Reproduce the material word for word, from the line containing "Image resolution: width=1223" through the end, leaving out the pictures.

▼

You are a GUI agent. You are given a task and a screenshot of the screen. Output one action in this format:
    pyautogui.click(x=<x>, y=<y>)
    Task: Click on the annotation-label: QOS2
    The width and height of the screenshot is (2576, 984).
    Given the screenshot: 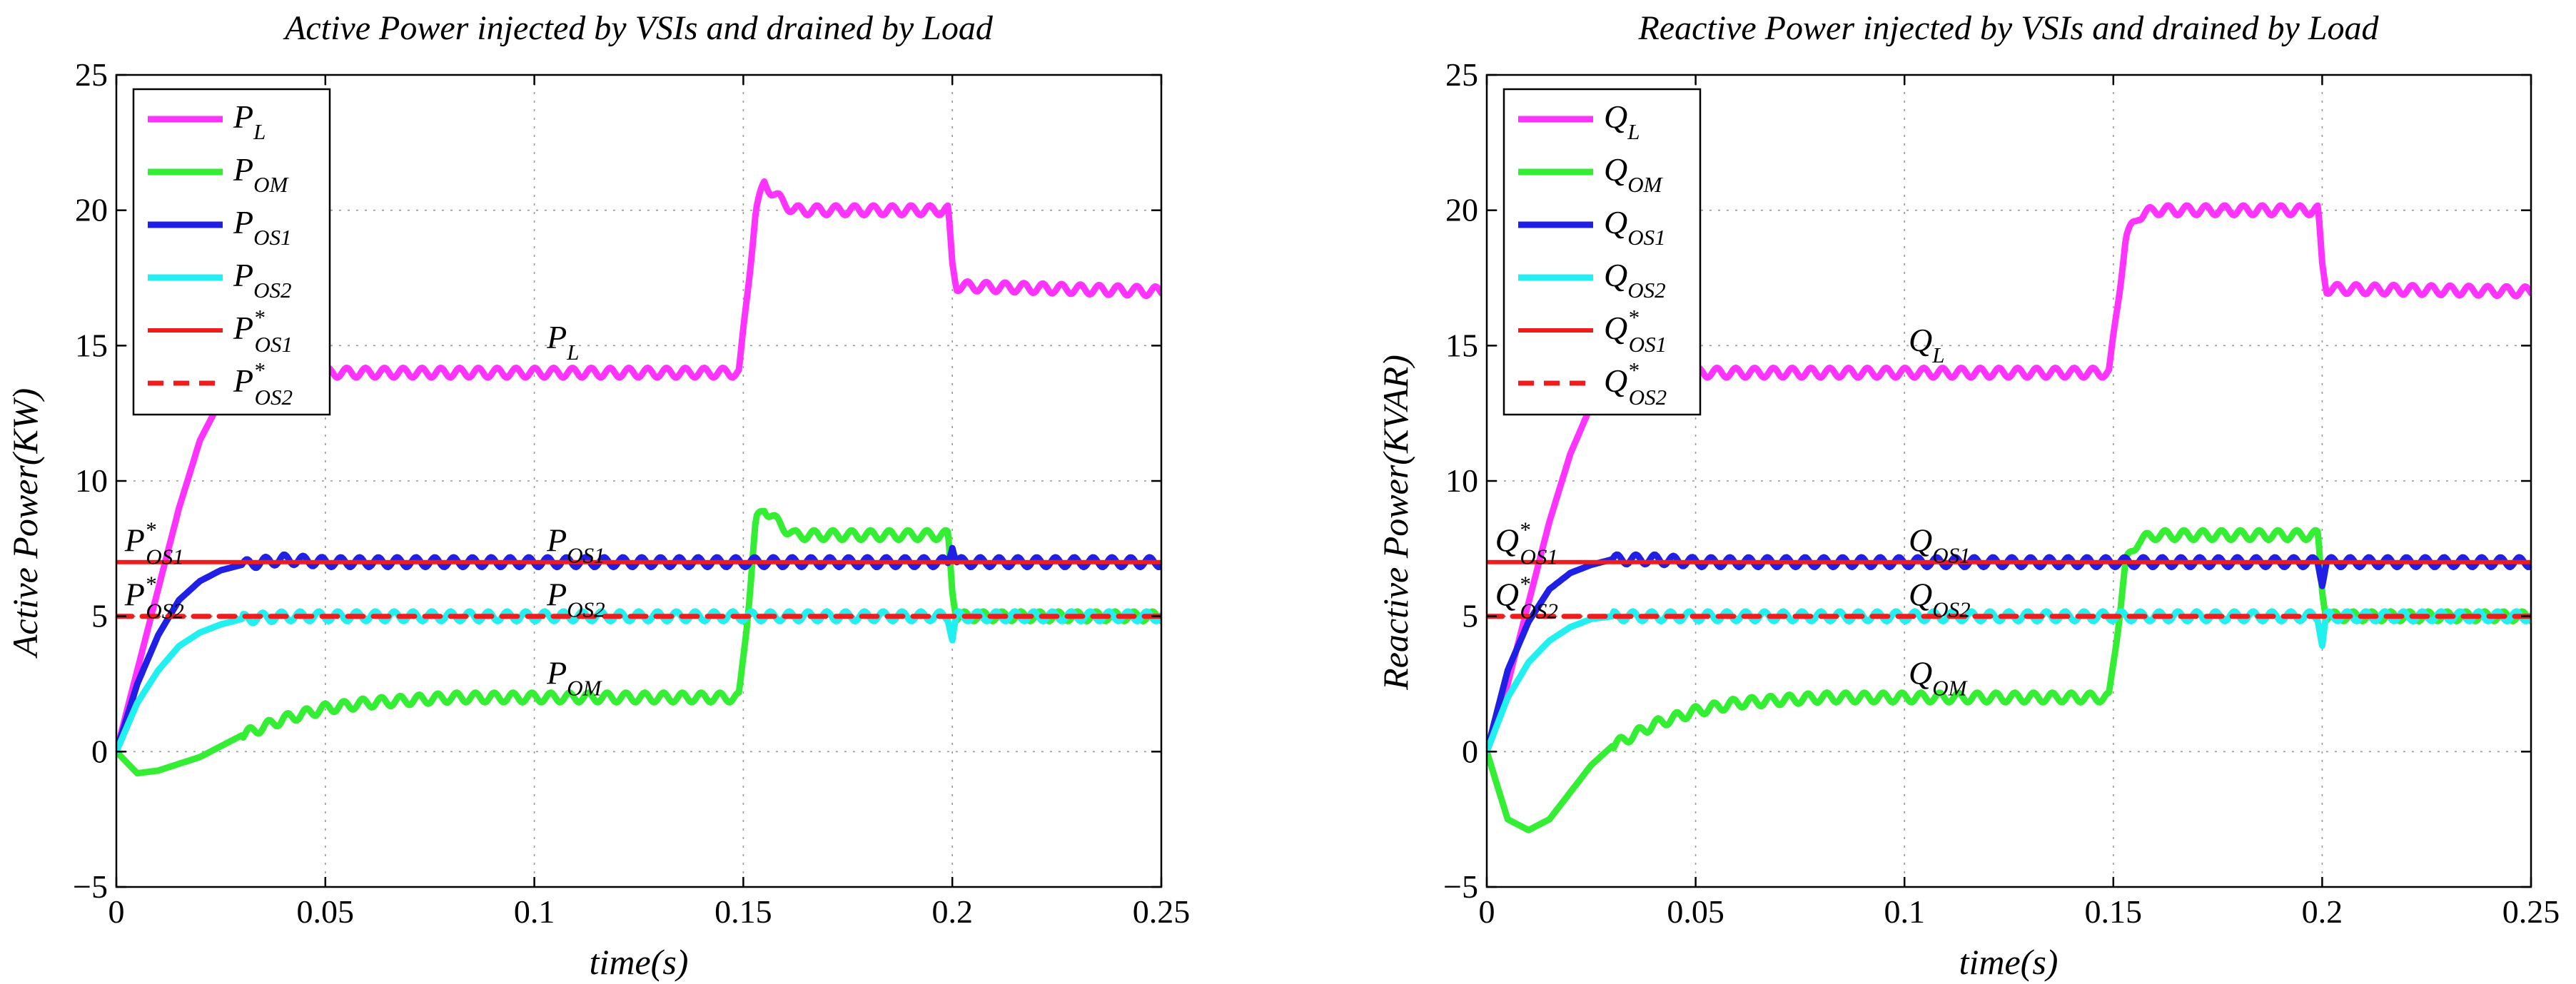 What is the action you would take?
    pyautogui.click(x=1940, y=599)
    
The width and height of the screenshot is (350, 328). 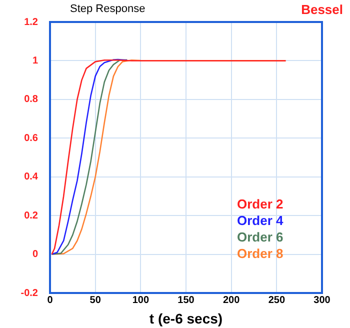 What do you see at coordinates (277, 300) in the screenshot?
I see `x-tick-label: 250` at bounding box center [277, 300].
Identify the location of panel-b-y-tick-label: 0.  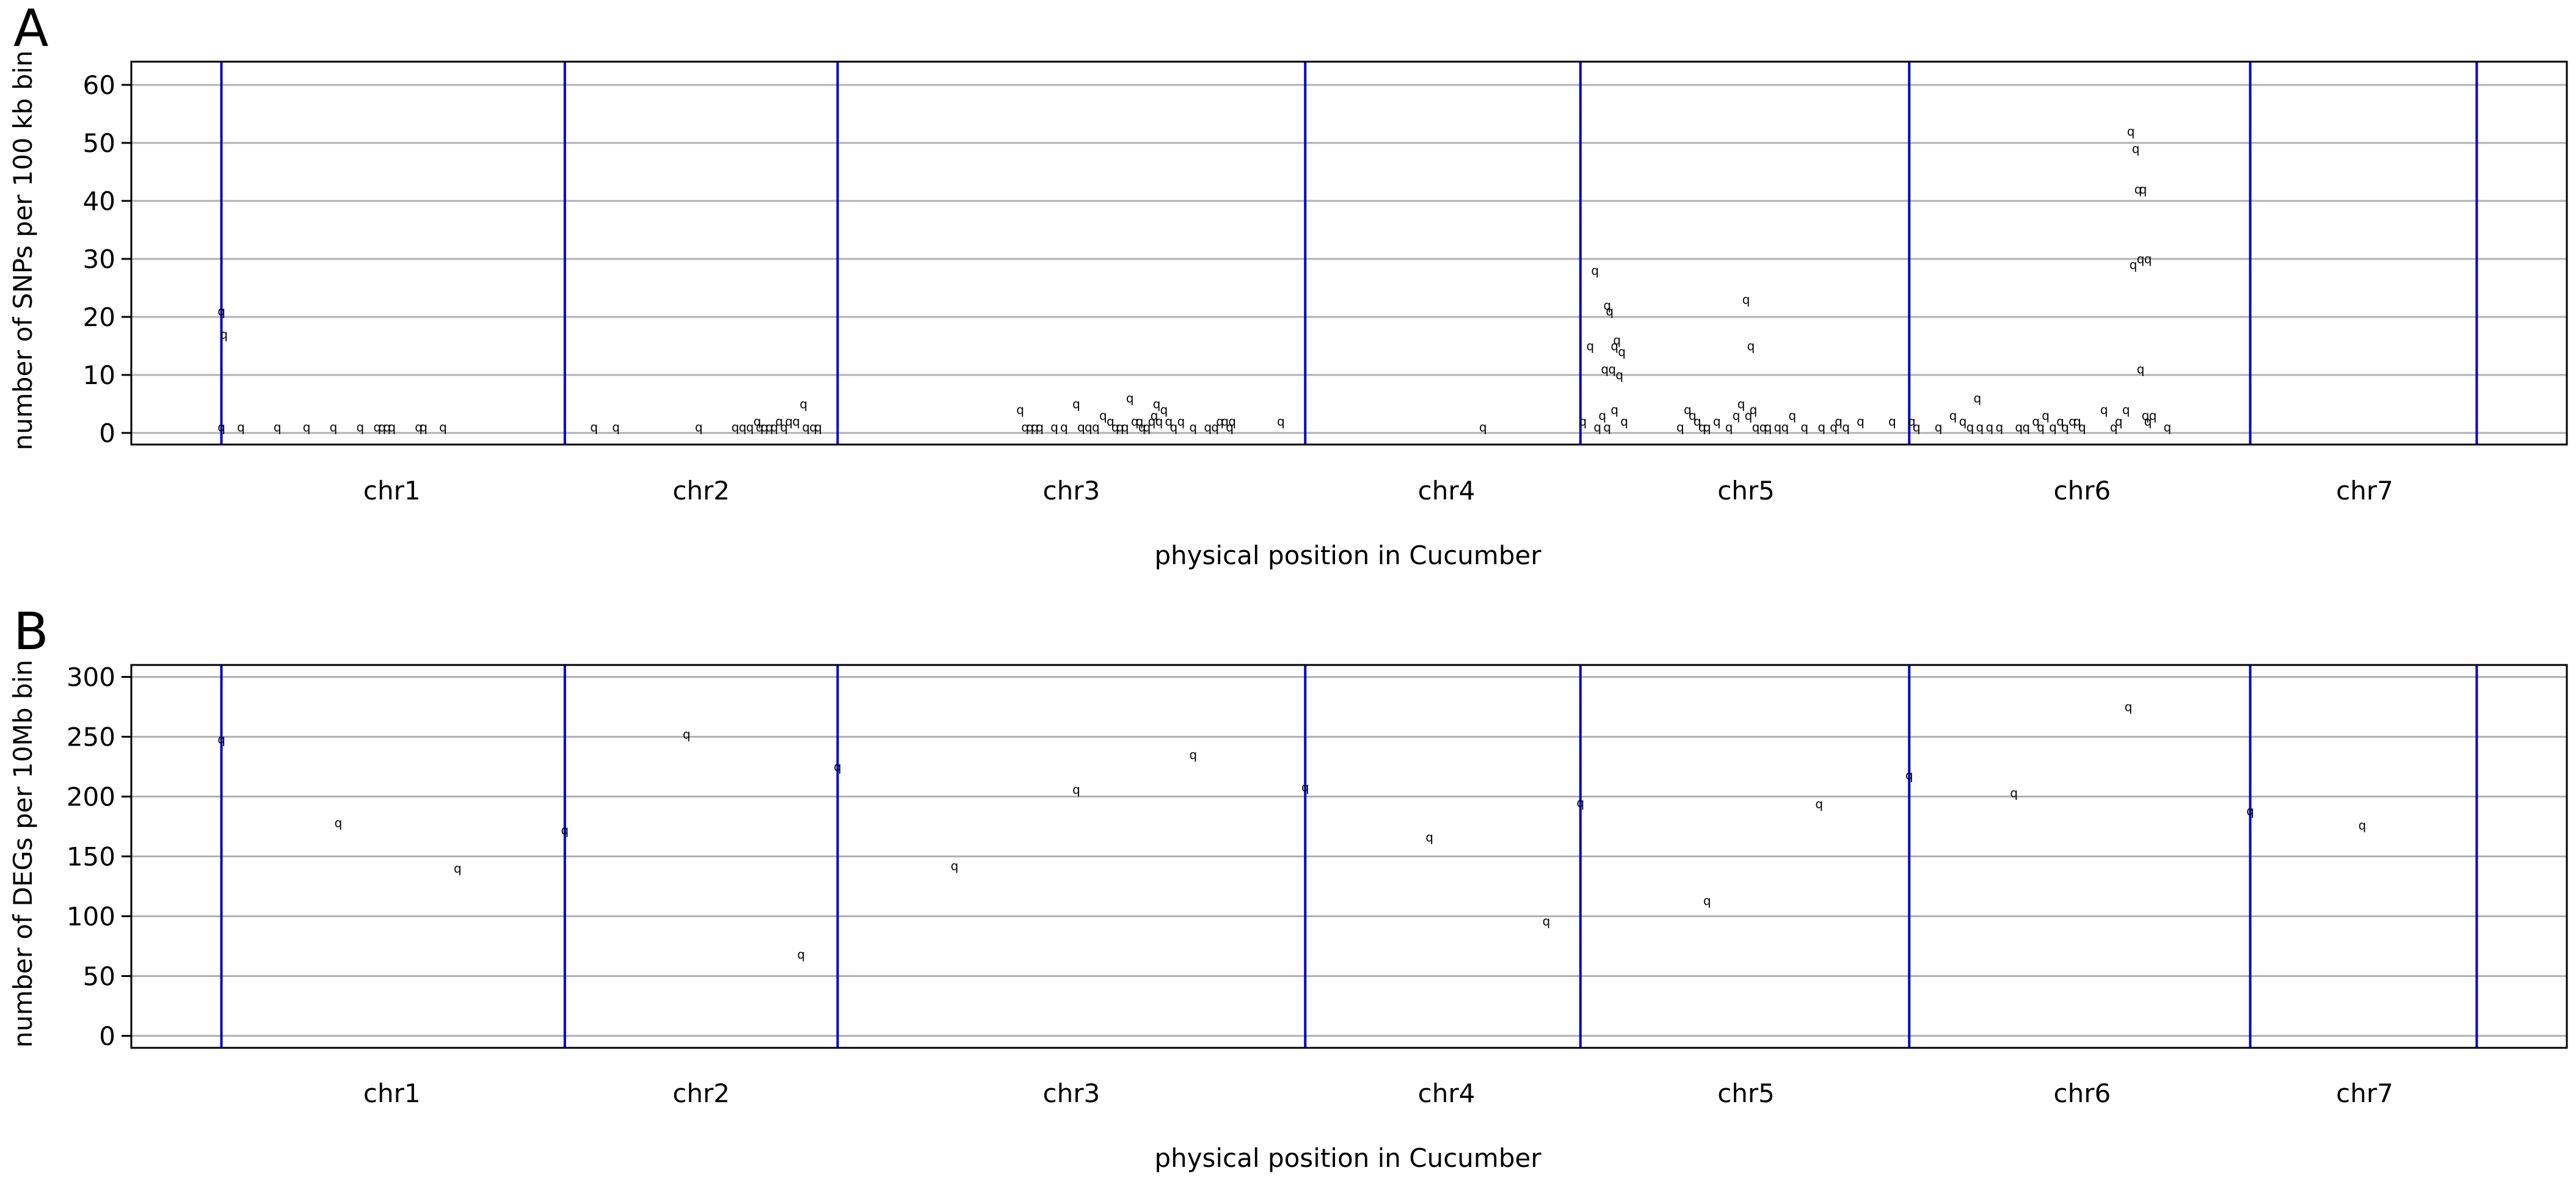
(107, 1036).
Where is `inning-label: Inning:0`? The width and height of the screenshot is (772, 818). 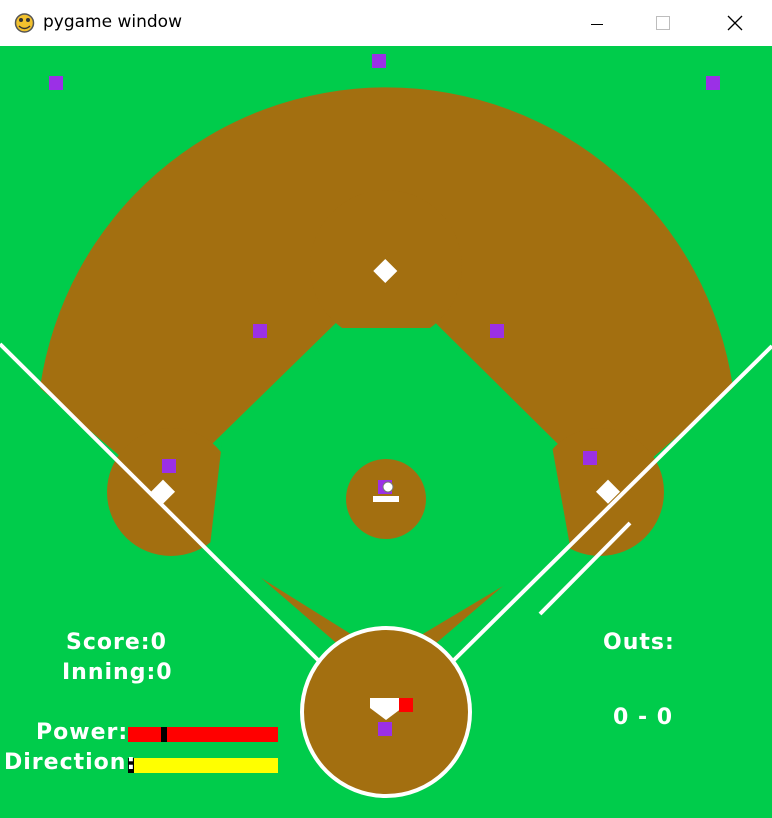
inning-label: Inning:0 is located at coordinates (118, 672).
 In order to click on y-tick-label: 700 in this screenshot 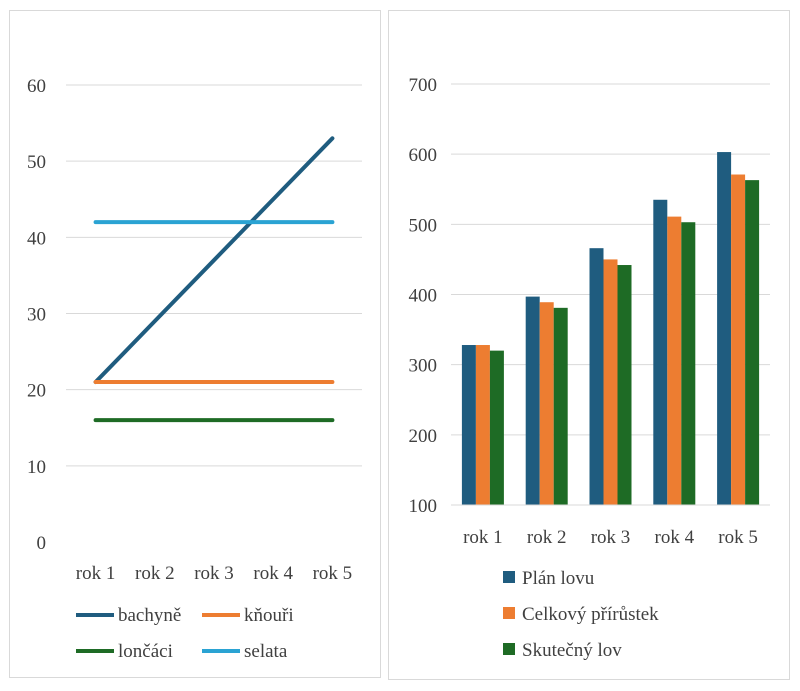, I will do `click(424, 86)`.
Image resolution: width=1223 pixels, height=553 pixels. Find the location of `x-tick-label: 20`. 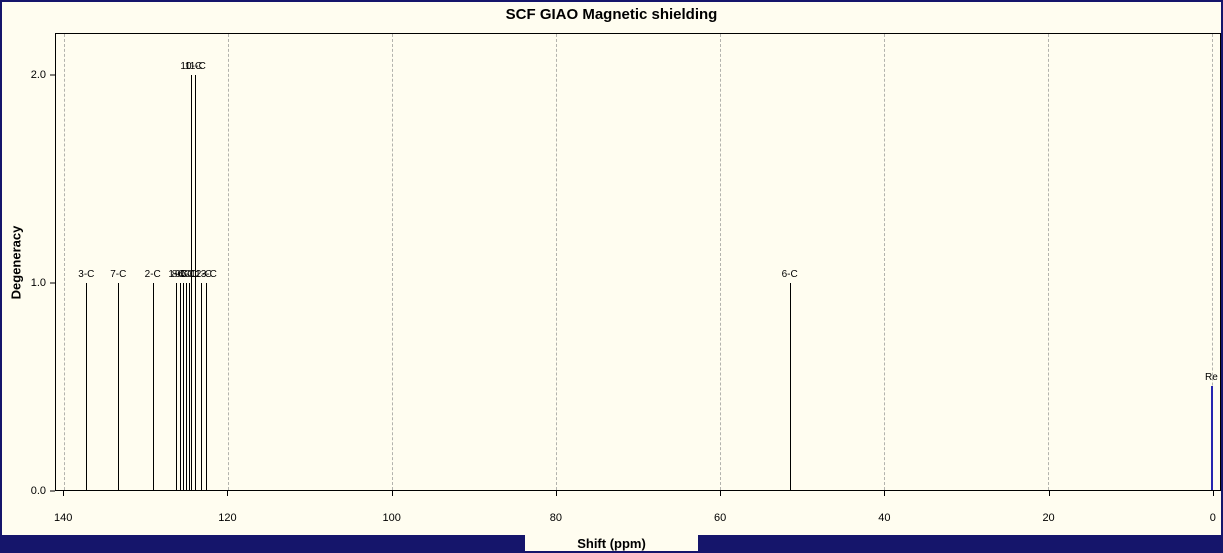

x-tick-label: 20 is located at coordinates (1048, 518).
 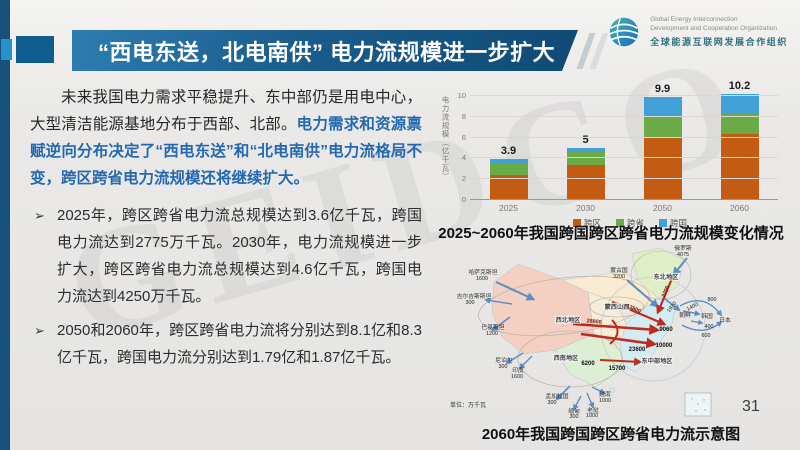 What do you see at coordinates (464, 116) in the screenshot?
I see `y-axis-tick: 8` at bounding box center [464, 116].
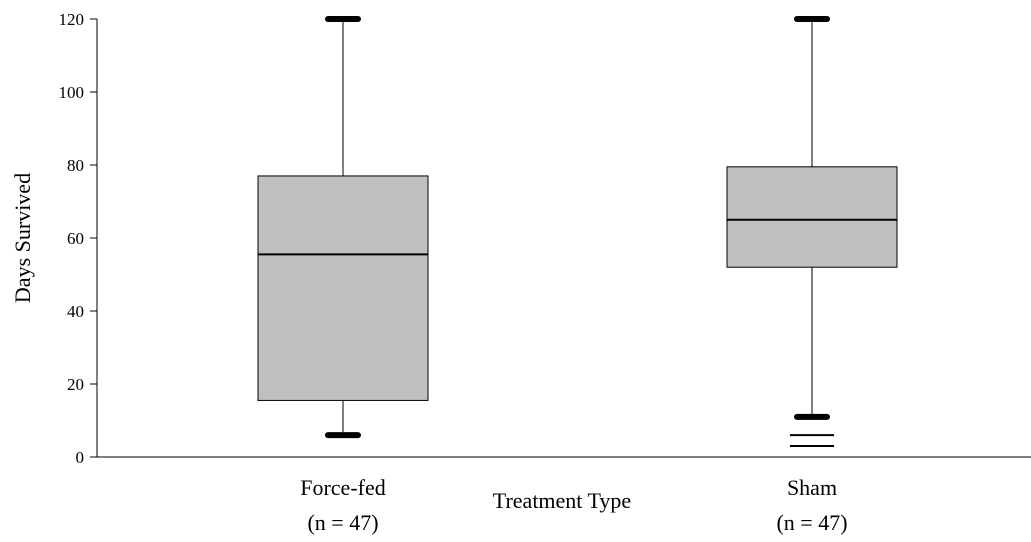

▲

> **Solved exercise**
Image resolution: width=1223 pixels, height=553 pixels. Find the location of `x-tick-label: 20`. 

x-tick-label: 20 is located at coordinates (1048, 518).
  What do you see at coordinates (464, 116) in the screenshot?
I see `y-axis-tick: 8` at bounding box center [464, 116].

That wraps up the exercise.